--- WRITTEN INSTRUCTION ---
Please give the entries again from the start through the line containing "pos(429,394)", inclusive, swapping "label" for "text" and changing nothing else. Leave the pictures out of your answer.

--- DATA IN THIS EXERCISE ---

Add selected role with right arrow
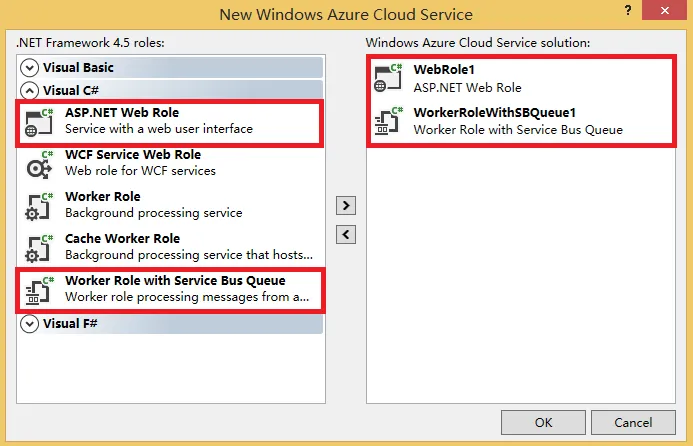The width and height of the screenshot is (693, 446). (x=345, y=205)
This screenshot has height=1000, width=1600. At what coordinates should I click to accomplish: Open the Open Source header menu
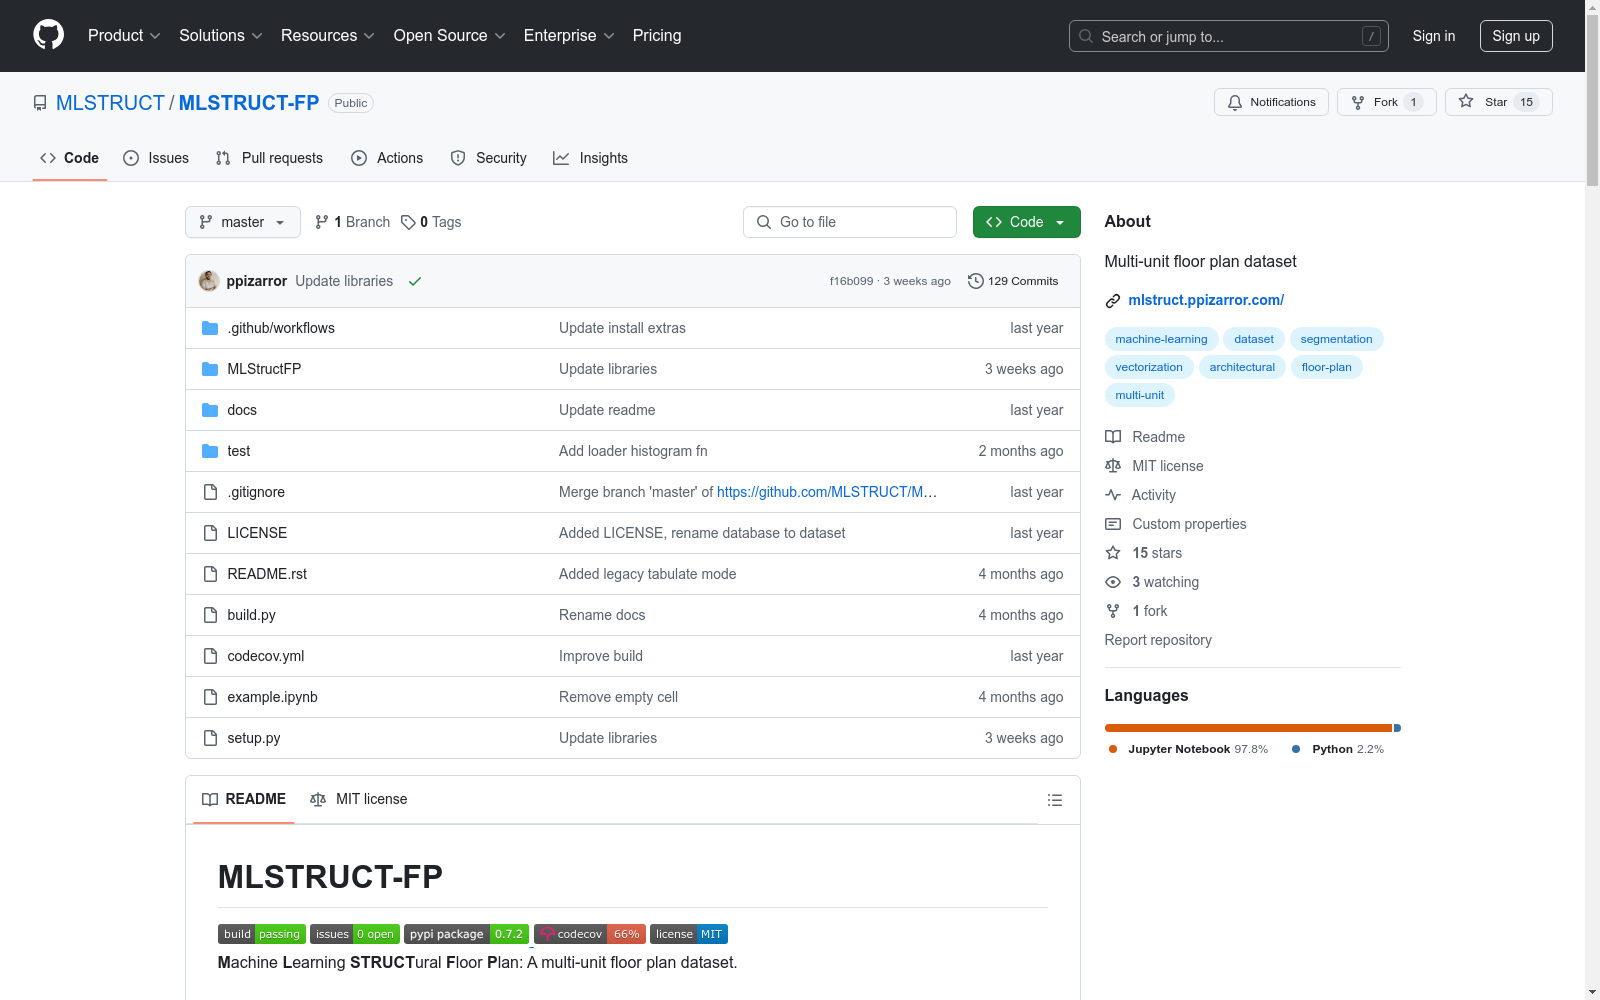click(x=449, y=36)
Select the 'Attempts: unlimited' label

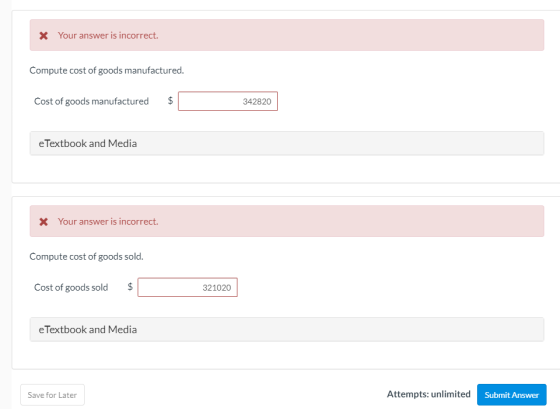pos(429,394)
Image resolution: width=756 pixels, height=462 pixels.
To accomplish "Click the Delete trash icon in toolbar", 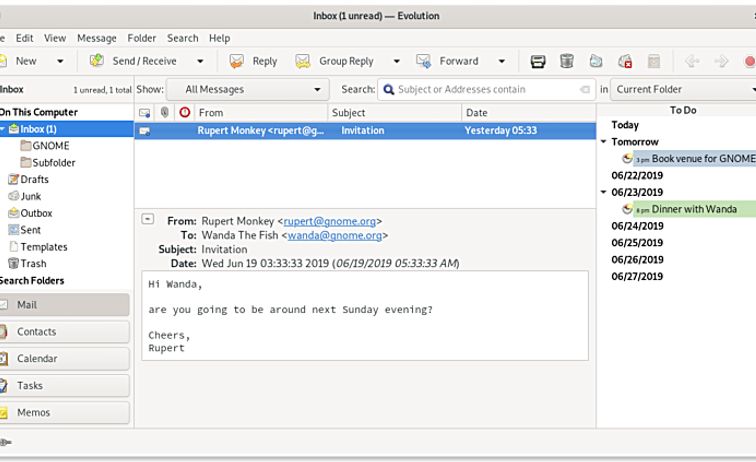I will click(x=567, y=61).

--- ANSWER IN FULL ---
Add selected role with right arrow
The width and height of the screenshot is (693, 446). (x=345, y=205)
This screenshot has height=1000, width=1600. At what coordinates should I click to accomplish: Open the Open Source header menu
click(x=449, y=36)
Select the 'Attempts: unlimited' text

pos(429,394)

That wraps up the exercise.